***** Record set
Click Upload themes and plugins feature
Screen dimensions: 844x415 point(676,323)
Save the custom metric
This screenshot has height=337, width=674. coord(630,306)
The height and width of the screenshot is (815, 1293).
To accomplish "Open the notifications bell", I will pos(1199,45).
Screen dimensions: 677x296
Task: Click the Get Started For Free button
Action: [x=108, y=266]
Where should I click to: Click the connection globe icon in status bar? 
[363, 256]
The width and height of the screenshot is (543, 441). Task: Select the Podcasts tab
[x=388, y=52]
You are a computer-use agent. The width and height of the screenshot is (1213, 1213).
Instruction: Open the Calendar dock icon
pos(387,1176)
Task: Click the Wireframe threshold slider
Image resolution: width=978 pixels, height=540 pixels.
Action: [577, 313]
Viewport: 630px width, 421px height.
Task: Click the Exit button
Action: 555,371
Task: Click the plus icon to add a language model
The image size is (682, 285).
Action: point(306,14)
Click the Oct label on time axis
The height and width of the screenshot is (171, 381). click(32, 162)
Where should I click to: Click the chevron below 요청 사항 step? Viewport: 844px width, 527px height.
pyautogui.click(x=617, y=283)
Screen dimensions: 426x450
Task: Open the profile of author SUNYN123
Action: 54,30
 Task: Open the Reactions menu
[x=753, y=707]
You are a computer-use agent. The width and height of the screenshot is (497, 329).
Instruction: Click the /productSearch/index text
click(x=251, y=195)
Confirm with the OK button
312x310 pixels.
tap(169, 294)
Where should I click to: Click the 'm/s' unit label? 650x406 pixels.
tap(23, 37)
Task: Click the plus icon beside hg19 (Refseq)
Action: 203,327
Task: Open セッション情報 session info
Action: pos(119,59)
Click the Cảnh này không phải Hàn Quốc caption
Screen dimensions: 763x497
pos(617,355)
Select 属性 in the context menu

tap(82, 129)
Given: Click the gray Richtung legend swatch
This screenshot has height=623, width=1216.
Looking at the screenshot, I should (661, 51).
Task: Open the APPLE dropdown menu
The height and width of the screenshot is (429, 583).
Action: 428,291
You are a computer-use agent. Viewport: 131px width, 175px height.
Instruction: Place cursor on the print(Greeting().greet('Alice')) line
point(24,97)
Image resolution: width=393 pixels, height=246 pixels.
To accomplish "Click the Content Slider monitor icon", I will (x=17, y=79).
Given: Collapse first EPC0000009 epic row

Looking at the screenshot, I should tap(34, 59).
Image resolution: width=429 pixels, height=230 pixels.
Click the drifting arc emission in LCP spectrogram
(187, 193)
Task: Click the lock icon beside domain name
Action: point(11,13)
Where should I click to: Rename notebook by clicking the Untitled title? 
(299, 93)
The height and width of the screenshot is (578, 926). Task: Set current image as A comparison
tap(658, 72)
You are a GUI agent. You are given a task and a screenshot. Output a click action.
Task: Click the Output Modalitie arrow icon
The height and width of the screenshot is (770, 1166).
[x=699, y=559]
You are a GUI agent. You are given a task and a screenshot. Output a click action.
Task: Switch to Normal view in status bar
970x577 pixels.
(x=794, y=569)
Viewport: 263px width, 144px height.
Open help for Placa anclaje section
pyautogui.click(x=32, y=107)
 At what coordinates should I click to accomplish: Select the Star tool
**********
_What you need to do_
Word for word, restate only the lines from the one containing "Image resolution: width=393" through the last line of the entries, with both ends kept.

_Worked solution_
Image resolution: width=393 pixels, height=246 pixels.
To accomplish "Click the Content Slider monitor icon", I will (x=17, y=79).
Given: Collapse first EPC0000009 epic row

Looking at the screenshot, I should tap(34, 59).
Image resolution: width=429 pixels, height=230 pixels.
Click the drifting arc emission in LCP spectrogram
(187, 193)
Task: Click the lock icon beside domain name
Action: point(11,13)
Where should I click to: Rename notebook by clicking the Untitled title? 
(299, 93)
The height and width of the screenshot is (578, 926). Task: Set current image as A comparison
tap(658, 72)
You are a GUI agent. You are given a task and a screenshot. Output a click action.
Task: Click the Output Modalitie arrow icon
The height and width of the screenshot is (770, 1166).
[x=699, y=559]
You are a GUI agent. You are given a task and a screenshot. Output a click action.
Task: Switch to Normal view in status bar
970x577 pixels.
(x=794, y=569)
Viewport: 263px width, 144px height.
Open help for Placa anclaje section
pyautogui.click(x=32, y=107)
 At what coordinates should I click to accomplish: Select the Star tool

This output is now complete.